Personal information
- Born: Theodore Arcidi June 16, 1958 (age 68) Buffalo, New York, U.S.
- Education: Arlington Catholic High School; Norwich University; Tufts University School of Dental Medicine;

Professional wrestling career
- Ring name(s): Ted Arcidi, Strongest Man in the World
- Billed height: 5 ft 11 in (180 cm)
- Billed weight: 285 lb (129 kg)
- Billed from: Boston, Massachusetts, U.S.
- Trained by: Tony Altomare
- Debut: December 1985
- Retired: 1990

= Ted Arcidi =

American professional wrestler, model, actor, powerlifter

Theodore (Ted) Arcidi (born June 16, 1958) is an American former professional wrestler, actor, and powerlifter. He is known to be the first man in history to bench press over 700 pounds in competition, establishing an official world record.

== Early life ==
Arcidi was born in Buffalo, New York, and grew up in Concord, Massachusetts. The son of a nurse, Anne Arcidi and orthodontist, Doctor Joseph M. Arcidi. Ted was raised Roman Catholic and attended parochial schools with his 6 siblings, 3 brothers and 3 sisters. Throughout elementary and high school, Ted was active in all sports, particularly Ice hockey. Ted received a BS from Norwich University and went on to Graduate School at Tufts University School of Dental Medicine. While he was obtaining more science credits to get into dental school he taught junior high and high school biology. That was cut short when his power lifting talent was good enough to compete at a world class level.

== Powerlifting/Bench press world record ==
Ted Arcidi bench pressed 705.5 pounds (320 kg) on March 3, 1985 at Gus Rethwisch's Hawaii International Powerlifting Championships in Honolulu, Hawaii for an APF & USPF world record, to become the first man to bench 700 pounds in an officially recognized powerlifting competition. Then, after being 5 1/2 years away from competition due to his wrestling career, he made a comeback. Weighing 291 pounds, Arcidi set another world record with a 718.1 lbs bench press at the APF Bench Press Invitational on September 30, 1990, in Keene, New Hampshire. On September 14, 1991, at a Mr. Olympia contest, he squared off face to face with his greatest rival Anthony Clark to determine who the greatest bench presser of the world was. Arcidi defeated the much bigger Clark (5'8", 375 lbs) by pressing 725 pounds off his chest to establish a new world record, but was disqualified when judges deemed he failed to lock out his elbows.

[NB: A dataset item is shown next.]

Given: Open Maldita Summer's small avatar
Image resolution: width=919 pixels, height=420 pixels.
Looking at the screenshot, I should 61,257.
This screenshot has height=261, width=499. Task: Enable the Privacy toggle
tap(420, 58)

Arcidi's 705 pound all-time world record bench press was performed in one of the earliest bench shirts - an original pre-prototype supportive bench press shirt, which was 50% polyester and 50% cotton and only one layer thick. It was thus later categorized as "equipped", although it did not improve his bench by much, if anything. It was an equivalent to a modern day Under Armour shirt. In 1984 Arcidi had benched an official 666.9 pounds (302.5 kg) at 286.0 pounds bodyweight completely raw, without a bench shirt, elbow or wrist wraps at the Hawaii International Powerlifting Championships as well. He is considered to be one of the strongest bench pressers of all time.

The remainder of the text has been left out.